Saved entries:
╔══
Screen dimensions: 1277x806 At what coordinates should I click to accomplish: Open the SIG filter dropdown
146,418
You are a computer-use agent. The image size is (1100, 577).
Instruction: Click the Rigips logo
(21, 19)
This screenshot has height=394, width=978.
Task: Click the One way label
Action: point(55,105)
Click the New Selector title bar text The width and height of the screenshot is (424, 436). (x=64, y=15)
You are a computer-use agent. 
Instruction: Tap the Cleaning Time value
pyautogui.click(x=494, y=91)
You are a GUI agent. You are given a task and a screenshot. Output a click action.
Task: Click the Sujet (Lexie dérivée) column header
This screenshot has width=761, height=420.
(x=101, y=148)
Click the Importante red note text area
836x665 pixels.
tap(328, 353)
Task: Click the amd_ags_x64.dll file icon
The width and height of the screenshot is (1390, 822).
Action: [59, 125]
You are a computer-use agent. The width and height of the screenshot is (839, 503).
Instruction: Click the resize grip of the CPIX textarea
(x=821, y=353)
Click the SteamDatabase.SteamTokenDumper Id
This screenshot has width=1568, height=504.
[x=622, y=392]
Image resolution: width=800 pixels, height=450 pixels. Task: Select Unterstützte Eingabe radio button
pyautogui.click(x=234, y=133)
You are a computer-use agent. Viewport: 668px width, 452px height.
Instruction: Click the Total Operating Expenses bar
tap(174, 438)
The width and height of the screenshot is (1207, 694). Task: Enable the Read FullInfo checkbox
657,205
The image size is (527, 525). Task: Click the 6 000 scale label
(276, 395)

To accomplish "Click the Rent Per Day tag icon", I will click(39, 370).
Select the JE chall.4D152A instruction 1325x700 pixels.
╚══
§ **Your instructions**: Your answer must be a single number: the count of lines above that contain the string "icon".

§ **Response**: 2